**Extrait du texte**
○ ○ ○
Une-machine-comme-moi-roman-Ian-McEwan-edition-gallimard-critique-livre

Une Machine comme moi : Ian McEwan aux confins de l’humanité

Chloé Margueritte Reporter LeMagduCiné
Note des lecteurs0 Note
4.5

Une Machine comme moi, dernier né de Ian McEwan est sorti en France en janvier 2020. L’oeuvre, en apparence simple, est foisonnante. Elle confronte l’humain à ses propres limites à travers des personnages typiques du travail de l’auteur. En pensant faire le bien, ils se confrontent à l’inconstance humaine. Une belle leçon dans une réalité made in McEwan qui lui permet d’aborder mille sujets. A quand l’adaptation ciné ?
○ ○ ○
**Section des données**
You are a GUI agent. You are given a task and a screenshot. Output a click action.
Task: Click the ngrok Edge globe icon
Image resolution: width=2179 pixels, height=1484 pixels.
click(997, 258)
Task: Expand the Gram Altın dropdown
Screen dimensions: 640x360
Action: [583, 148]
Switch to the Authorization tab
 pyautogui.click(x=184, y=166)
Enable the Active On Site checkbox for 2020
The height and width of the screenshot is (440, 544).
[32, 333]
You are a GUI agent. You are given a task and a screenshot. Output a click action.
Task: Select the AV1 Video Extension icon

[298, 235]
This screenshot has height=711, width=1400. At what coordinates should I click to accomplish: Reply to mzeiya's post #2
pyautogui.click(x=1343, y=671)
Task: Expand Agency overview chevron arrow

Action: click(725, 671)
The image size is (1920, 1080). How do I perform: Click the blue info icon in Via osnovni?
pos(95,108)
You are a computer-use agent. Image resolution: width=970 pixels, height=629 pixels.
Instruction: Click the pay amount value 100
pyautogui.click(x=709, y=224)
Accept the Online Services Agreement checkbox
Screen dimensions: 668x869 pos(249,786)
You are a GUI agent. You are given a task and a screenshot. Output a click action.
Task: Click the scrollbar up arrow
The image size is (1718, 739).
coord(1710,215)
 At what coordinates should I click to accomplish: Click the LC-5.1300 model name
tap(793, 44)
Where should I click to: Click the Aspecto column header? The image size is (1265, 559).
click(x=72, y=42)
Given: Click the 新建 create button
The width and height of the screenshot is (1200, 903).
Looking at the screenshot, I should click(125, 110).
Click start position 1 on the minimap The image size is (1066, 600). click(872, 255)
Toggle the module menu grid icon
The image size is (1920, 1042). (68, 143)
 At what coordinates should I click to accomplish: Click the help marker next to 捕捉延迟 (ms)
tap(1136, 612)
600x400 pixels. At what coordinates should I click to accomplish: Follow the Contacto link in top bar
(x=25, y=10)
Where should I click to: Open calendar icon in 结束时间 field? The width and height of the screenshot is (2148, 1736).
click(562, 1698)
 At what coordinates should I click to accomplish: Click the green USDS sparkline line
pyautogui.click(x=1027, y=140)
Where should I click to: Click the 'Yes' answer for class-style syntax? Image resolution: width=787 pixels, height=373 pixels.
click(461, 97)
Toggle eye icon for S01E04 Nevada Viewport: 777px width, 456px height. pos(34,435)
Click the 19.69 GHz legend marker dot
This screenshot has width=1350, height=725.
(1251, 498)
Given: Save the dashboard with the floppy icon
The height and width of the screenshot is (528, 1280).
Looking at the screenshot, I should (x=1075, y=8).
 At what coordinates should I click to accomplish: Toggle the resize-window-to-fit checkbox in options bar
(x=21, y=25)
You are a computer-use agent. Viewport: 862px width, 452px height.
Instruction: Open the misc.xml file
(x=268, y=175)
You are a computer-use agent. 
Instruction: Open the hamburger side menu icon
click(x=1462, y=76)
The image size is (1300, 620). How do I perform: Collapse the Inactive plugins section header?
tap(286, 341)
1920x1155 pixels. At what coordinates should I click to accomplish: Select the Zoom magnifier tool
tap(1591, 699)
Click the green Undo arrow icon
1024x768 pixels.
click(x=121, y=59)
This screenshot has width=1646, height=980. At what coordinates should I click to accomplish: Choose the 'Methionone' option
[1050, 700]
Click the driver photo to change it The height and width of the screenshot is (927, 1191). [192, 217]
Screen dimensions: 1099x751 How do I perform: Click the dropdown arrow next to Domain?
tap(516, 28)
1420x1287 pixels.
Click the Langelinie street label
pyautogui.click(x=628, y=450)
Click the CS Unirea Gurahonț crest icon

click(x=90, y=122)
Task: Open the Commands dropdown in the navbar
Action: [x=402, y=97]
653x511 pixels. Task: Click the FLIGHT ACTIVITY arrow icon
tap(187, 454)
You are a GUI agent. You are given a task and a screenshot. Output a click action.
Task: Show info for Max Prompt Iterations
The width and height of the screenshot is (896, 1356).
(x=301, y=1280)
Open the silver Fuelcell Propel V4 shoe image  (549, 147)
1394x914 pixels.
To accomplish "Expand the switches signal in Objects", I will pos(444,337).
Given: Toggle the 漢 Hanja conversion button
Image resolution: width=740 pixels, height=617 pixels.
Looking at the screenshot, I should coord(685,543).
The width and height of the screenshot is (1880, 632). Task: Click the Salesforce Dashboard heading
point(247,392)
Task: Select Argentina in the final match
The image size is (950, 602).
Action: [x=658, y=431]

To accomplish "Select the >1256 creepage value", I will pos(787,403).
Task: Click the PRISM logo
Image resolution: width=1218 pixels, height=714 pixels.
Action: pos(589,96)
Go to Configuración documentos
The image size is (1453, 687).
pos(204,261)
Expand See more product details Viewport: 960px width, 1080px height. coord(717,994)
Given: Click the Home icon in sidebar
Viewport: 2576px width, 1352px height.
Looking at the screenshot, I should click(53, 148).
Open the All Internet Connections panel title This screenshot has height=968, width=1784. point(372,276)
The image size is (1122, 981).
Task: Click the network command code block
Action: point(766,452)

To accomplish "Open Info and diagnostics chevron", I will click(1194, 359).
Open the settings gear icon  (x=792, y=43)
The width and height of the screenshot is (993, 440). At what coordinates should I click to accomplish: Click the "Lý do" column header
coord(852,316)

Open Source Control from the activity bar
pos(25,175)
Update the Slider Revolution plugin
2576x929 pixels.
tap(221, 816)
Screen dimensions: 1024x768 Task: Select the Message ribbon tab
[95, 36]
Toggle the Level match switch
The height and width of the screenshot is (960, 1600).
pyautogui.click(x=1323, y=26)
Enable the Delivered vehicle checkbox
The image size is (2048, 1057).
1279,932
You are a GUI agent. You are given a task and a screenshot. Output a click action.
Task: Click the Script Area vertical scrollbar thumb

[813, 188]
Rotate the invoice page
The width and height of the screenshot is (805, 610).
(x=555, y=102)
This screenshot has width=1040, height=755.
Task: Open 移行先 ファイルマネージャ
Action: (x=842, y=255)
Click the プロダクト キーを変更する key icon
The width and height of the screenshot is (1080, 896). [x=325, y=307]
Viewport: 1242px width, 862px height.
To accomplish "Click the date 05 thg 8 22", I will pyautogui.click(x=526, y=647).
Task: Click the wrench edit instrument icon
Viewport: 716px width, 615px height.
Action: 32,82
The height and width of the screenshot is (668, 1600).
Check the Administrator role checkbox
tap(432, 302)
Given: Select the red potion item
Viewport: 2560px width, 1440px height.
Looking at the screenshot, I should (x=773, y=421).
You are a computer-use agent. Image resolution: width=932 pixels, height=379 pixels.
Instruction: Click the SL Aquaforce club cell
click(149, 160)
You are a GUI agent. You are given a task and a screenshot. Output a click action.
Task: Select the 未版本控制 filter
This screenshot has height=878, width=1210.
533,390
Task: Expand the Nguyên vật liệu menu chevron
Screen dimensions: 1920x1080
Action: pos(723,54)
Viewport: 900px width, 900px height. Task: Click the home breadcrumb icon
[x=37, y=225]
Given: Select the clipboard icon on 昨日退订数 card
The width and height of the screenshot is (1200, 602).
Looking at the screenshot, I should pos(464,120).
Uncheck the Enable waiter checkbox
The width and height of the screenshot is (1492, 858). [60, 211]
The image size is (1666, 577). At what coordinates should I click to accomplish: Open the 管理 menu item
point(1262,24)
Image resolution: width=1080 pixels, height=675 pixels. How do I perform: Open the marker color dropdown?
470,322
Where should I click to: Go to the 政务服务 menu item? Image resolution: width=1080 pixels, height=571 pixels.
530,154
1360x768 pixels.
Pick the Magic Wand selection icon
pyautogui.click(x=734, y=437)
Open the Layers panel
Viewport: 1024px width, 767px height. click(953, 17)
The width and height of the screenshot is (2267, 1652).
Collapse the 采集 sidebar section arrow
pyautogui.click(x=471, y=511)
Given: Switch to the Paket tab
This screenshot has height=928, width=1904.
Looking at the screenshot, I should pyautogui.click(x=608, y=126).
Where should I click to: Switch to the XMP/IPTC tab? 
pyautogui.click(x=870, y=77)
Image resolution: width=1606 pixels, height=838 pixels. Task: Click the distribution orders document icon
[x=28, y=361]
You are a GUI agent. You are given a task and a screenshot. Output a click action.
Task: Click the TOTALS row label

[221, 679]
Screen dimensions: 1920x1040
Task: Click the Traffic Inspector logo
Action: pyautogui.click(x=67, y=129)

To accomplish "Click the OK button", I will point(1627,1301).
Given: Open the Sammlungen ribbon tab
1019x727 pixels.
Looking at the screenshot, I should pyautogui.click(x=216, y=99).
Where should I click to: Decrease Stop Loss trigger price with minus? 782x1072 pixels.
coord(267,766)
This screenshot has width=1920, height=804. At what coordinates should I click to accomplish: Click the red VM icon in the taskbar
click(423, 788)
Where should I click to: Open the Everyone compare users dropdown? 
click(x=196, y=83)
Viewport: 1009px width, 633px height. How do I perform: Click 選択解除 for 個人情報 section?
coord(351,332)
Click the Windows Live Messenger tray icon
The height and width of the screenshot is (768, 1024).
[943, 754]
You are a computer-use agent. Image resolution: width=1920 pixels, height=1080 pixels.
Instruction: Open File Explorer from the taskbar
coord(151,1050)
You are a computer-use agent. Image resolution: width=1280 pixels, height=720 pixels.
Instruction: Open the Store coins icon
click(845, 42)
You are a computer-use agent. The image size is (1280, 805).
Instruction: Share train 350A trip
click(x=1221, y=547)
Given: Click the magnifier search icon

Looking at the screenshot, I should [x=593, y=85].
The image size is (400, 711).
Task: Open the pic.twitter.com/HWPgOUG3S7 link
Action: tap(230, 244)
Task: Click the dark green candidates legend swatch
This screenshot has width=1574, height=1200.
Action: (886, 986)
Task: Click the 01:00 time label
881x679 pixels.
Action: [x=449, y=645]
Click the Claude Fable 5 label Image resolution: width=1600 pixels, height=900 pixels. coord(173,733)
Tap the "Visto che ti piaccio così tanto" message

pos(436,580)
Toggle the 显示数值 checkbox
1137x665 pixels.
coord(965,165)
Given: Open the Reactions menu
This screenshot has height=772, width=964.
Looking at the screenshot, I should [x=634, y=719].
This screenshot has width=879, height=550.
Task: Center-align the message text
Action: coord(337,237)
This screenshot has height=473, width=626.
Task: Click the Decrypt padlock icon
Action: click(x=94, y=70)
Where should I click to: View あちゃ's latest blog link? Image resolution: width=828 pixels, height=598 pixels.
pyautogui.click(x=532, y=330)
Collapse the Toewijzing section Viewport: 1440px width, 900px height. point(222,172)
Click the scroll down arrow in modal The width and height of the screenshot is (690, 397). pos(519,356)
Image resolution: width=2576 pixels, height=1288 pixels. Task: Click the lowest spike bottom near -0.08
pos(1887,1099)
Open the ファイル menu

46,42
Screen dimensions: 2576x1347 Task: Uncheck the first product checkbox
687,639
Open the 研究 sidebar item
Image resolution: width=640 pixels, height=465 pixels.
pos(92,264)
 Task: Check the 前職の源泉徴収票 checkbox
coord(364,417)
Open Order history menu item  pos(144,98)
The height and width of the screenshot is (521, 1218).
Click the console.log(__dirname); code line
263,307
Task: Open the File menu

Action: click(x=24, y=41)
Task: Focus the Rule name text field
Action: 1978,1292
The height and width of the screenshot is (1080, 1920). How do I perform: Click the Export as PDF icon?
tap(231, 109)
○ ○ ○
Recopiez intégralement la critique d'Une Machine comme moi, sans rien y changer. Ce matériel est indépendant de la critique.

Une-machine-comme-moi-roman-Ian-McEwan-edition-gallimard-critique-livre

Une Machine comme moi : Ian McEwan aux confins de l’humanité

Chloé Margueritte Reporter LeMagduCiné
Note des lecteurs0 Note
4.5

Une Machine comme moi, dernier né de Ian McEwan est sorti en France en janvier 2020. L’oeuvre, en apparence simple, est foisonnante. Elle confronte l’humain à ses propres limites à travers des personnages typiques du travail de l’auteur. En pensant faire le bien, ils se confrontent à l’inconstance humaine. Une belle leçon dans une réalité made in McEwan qui lui permet d’aborder mille sujets. A quand l’adaptation ciné ?